無料ということもあって、ハーピィの湯は、日中でも依頼から戻った冒険者たちや休憩時間中の労働者、身体を癒しに来る怪我人や老人たちで常に賑わっている。
ましてや、見目麗しいハーピィたちが笑顔で出迎えてくれるのだ。男なら通いたくなるのも理解できるというもの。
雇用対策もあって、オープン当初とは違って、少しずつハーピィの割合を減らしてはいるものの、まだ従業員の半数は俺の召喚獣であるハーピィが担っている。
タイトル詐欺じゃないが、看板に偽りありと言われてしまうので、完全にゼロにするわけにもいかないのだが。
『王さま、私たち一生懸命頑張っているのですから、ご褒美ください』
利用客の中には、荒くれ者もいれば、下品なものもいる。酒を飲んで気が大きくなっているものも多いだろう。
もちろん圧倒的な力を持つ彼女たちを害することなど出来ないのだが、だからといって市民に対して簡単に力を行使するわけにはいかない。ストレスや心労は相当なものだろうと想像出来てしまう。
「旦那様、配下の疲れを癒すのも主人の務めではないのか」
何も言わなくてもセレスティーナはわかっていてくれる。それがとても嬉しく、心地が良い。
「よし、今日は俺が皆の背中を流してやるからな!!」
その言葉に真っ赤になって固まるセレスティーナ、ハーピィたち、他の従業員や利用客。
……え? 俺、何か変なこと言いました?
「し、知っているんだぞ、異世界では、背中を流すといえば、男女のほにゃららを意味するんだということを!!」
……あの、それも誤解だと思うよ? いや……厳密には間違いとも言い切れないのが厄介だが。

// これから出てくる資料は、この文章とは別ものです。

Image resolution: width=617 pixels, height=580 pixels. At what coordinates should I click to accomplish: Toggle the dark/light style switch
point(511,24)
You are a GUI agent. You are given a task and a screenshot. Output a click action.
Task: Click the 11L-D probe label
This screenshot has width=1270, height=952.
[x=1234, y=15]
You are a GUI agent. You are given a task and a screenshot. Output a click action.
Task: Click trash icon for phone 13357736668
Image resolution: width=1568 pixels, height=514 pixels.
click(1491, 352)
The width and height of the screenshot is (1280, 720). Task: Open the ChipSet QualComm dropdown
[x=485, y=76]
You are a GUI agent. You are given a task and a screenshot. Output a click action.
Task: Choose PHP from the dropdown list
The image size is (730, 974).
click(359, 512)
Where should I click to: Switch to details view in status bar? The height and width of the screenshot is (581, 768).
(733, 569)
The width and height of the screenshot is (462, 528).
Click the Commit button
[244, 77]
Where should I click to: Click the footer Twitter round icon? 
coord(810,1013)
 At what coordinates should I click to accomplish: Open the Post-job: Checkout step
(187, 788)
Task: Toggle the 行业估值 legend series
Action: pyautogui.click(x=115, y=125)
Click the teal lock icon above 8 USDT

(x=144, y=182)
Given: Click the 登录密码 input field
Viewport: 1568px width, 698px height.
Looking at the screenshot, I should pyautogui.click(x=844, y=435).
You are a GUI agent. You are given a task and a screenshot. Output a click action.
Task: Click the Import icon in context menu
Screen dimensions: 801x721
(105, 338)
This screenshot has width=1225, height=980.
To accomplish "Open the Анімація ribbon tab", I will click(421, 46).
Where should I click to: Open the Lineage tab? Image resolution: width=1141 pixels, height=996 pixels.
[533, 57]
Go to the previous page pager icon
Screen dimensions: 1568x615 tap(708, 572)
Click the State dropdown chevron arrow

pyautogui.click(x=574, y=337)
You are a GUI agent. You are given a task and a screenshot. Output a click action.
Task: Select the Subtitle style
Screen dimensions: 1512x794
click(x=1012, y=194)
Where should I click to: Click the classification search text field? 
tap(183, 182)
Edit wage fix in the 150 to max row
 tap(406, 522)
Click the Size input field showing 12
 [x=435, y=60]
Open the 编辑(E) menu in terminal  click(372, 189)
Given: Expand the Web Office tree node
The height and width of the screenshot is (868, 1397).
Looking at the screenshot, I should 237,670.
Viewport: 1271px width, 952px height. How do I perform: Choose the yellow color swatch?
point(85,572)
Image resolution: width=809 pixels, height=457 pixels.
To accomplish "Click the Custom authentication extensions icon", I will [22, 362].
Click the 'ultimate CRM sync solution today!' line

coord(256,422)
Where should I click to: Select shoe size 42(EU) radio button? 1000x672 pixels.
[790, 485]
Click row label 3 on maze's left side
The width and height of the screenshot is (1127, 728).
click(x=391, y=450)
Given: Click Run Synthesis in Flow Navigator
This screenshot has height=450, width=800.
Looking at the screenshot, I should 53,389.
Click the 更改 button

しかも、俺自身、そういう流れになったことが思い当たり過ぎて以下同文。
『なあ……シュタルク、何でこのオークエンペラーであるこのシュヴァインさまが、風呂屋の受付をしなくちゃなんねえんだよ?』
ハーピィの代わりに呼び出された『氷の翼』を始めとしたオークたちは不満たらたら。
『忙しいんだから口より手を動かしてよ、ただでさえ手が足りないんだから!!』
呆れながらも慣れた口調で受け流すシュタルク。
『……ちっ、仕方ねえな。それよりキタカゼはどこ行った?』
『……主と温泉に決まってるだろ?』
ムッとしたように返事をする赤髪眼帯のイケメン、ハルク。
『そうだったな……くそっ、仕事でもするか』
『そうそう、終わったらボクたちと一緒に温泉入れるんだし』
小動物系中性イケメン、ハルトが同意する。
『……俺はショタじゃなくて、美女と入りたいんだがな!!』
ハーピィの湯は365日、24時間営業。
超絶美少女のハーピィ、もしくはイケメンオークたちが貴方のご来場をお待ちしております。